Search This Blog

Friday, August 31, 2007

Being Flexible

Yesterday I returned to my car in the parking lot in the hell that is the greater Los Angeles basin right now. It was hot and I was cranky after having taught Wednesday night. Night classes are great in lots of ways. In others, they're not. Three hours of teaching tends to make my feet and throat hurt.

Scout-the-dog has a really bad habit of waking up early. Thursday mornings are especially bad for this, as they are our neighborhood trash day. He likes barking at the trash trucks. Ok, to be honest, he just likes barking. Scout-the-honey and I call him the "barkist." When he's out there barking and Biscuit is churning up circles in her attempt to chase off the planes on their approach to the Burbank airport, it all seems a little mental.

Anyway, Thursday morning, he was barking and I was not sleeping and by yesterday afternoon I was close to my limit. It didn't help that I had spent all day dealing with a rather tragic circumstance, calling offices on campus I normally don't call. I did what I could and got things to where I wanted them to be, given everything else, but it wasn't an unpleasant matter.

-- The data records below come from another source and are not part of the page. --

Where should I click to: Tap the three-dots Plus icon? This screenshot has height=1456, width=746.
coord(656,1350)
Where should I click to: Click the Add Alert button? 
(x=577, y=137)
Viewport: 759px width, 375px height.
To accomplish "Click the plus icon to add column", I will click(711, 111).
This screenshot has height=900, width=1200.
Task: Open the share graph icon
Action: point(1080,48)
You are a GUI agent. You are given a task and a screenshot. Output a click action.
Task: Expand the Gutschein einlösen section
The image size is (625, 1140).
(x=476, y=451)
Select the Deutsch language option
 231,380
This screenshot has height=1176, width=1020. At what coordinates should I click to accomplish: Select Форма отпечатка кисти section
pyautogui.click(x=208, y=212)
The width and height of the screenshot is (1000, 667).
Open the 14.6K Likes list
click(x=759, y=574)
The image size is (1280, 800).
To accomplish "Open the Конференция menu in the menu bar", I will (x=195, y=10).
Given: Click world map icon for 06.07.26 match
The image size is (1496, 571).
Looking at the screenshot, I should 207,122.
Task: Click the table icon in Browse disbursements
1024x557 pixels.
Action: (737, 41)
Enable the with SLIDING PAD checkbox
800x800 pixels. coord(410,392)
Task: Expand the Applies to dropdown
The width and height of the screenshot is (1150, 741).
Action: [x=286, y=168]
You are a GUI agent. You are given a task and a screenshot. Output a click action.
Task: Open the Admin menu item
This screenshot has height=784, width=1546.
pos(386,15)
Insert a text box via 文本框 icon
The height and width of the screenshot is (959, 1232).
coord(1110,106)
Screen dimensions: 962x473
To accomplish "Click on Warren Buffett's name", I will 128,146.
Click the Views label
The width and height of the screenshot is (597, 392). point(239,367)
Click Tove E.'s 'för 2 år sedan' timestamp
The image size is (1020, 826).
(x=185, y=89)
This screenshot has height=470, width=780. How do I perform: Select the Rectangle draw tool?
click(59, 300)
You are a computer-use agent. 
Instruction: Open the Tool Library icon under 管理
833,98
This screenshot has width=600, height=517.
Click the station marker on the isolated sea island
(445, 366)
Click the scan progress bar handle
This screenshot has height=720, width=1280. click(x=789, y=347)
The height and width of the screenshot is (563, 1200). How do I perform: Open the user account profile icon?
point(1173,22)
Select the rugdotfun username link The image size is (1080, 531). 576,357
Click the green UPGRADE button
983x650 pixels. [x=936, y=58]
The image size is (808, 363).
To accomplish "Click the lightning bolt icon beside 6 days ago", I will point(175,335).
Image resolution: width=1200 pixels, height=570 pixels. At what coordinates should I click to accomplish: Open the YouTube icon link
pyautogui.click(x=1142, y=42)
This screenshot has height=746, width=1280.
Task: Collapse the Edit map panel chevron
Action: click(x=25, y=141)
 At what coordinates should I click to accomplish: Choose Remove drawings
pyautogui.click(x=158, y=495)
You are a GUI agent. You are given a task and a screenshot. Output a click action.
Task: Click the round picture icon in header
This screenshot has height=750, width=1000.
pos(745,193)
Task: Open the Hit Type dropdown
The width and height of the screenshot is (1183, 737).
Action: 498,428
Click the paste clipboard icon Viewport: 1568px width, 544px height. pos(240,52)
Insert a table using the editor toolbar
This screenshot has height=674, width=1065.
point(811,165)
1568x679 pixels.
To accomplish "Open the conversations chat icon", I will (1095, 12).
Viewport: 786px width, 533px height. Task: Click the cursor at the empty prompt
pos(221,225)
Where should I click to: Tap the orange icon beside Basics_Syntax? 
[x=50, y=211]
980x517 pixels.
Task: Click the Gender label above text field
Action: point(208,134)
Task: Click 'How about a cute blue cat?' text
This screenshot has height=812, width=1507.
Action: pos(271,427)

So, I decided to go home a little early.

I slogged out to the parking lot to discover that a minivan had parked within about an inch of my truck's door. On a campus as big as ours, there was no way of finding the minivan driver. I spent a minute or two trying to piece together what office the driver might be in, based on stickers. Having a "Star Student at XXX School!" was hardly predictive of the driver's role on campus. Nor was the affinity for soccer. What could I do, really, walk into every office in a seven building radius ad ask, "anyone here a soccer mom with an above average child?"

Here's my FJ, for those of you who don't remember it.



So I opened the passenger door and looked in. It seemed to me that I had two choices. First, because the back seats were folded down, I thought I might try to crawl across the expanse of rubberized interior and sort of dive into the front seat. When I though that through a second time, I realized that I didn't so much want my head on the floor and my feet in the air.

Here's the back view. This is not my FJ. If it were, you would see books on CD slopping around and scratches on the rubbery parts from bikes being put in the back.




Here's what the front interior of an FJ looks like. This is also not my interior. If you use your imagination, you can picture mine. Add CDs, dog hair, Coke Blak bottles, a bike bottle, and a cute grey and yellow Timbuk2 bag.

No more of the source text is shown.